En outre, Pékin utilise des accords de coentreprise pour imposer le transfert obligatoire de technologies aux entreprises étrangères souhaitant opérer sur le marché chinois. Cette pratique, souvent critiquée par les entreprises occidentales, a permis à la Chine de développer rapidement des secteurs comme les télécommunications et les énergies renouvelables.

Le double langage chinois : une tradition stratégique

Le “double langage” de Pékin est une caractéristique récurrente de sa politique, basée sur un contraste entre la rhétorique publique et les actions réelles. Cette ambiguïté a des racines historiques profondes, déjà visibles pendant la Guerre froide. À cette époque, la Chine se présentait comme le champion de l’anti-impérialisme, tout en soutenant activement des régimes communistes et en menant des opérations militaires pour étendre son influence.

Aujourd’hui, ce double langage se manifeste dans les différends territoriaux en mer de Chine méridionale. Malgré ses déclarations officielles d’engagement pour la paix, la Chine a construit un véritable réseau de bases militaires sur des îles artificielles, équipées de radars, de pistes d’atterrissage et de missiles sol-air. Ces actions, bien qu’en violation des lois internationales, sont justifiées par Pékin comme des mesures défensives.

Un autre exemple est le secteur technologique. Alors que la Chine promeut la coopération internationale dans des domaines comme l’intelligence artificielle, elle utilise son potentiel technologique pour développer des systèmes de surveillance de masse et renforcer le contrôle interne. Des entreprises comme Huawei, accusées de collaborer avec le gouvernement pour des activités d’espionnage, représentent un point de friction croissant dans les relations entre la Chine et l’Occident.

L’aveuglement stratégique de l’Occident

La capacité de la Chine à progresser rapidement a été facilitée par l’aveuglement stratégique de l’Occident. Après l’effondrement de l’Union soviétique, de nombreux dirigeants occidentaux ont sous-estimé le régime communiste chinois, le considérant comme une relique vouée à disparaître. Cette conviction a conduit à une ouverture indiscriminée des marchés occidentaux au capital et à la production chinoise, sans considérer les conséquences stratégiques à long terme.

Un exemple concret est la pandémie de COVID-19. L’Europe et les États-Unis se sont retrouvés mal préparés pour gérer une crise sanitaire mondiale, en partie à cause de leur dépendance aux fournitures médicales produites en Chine. Masques, respirateurs et autres équipements essentiels étaient presque entièrement fabriqués en Asie, laissant les pays occidentaux vulnérables aux perturbations des chaînes d’approvisionnement.

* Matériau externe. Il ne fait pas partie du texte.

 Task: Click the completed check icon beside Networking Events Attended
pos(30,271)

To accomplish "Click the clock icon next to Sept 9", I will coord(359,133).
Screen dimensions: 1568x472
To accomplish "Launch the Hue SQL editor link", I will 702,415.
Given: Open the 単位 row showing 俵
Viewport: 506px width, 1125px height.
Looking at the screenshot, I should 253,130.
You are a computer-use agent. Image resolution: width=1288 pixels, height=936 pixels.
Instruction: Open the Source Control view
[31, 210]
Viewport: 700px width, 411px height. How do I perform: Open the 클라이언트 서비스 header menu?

La crise a mis en lumière un problème plus large : la délocalisation massive de la production industrielle vers la Chine a réduit l’autonomie stratégique de l’Occident dans des secteurs clés, le rendant dépendant d’un pays qui utilise l’économie comme un levier de pouvoir géopolitique.

Conclusions : un affrontement inévitable

L’analyse de l’École de Guerre Économique de Paris démontre que la Chine n’est pas simplement un acteur économique en plein essor, mais une puissance qui utilise l’économie comme un instrument d’influence globale. Son approche, fondée sur des stratégies de raccourcis, un double langage et un contrôle stratégique des ressources, représente un défi sans précédent pour l’Occident.

Pour relever ce défi, un changement radical de perspective est nécessaire. Les États-Unis et l’Europe doivent adopter des politiques économiques et technologiques visant à réduire leur dépendance à la Chine tout en promouvant une coopération interne renforcée. Seule une réponse coordonnée, basée sur une compréhension approfondie des stratégies de Pékin, pourra contrer l’influence d’un régime qui utilise le commerce et l’industrie comme des armes dans une guerre silencieuse mais implacable.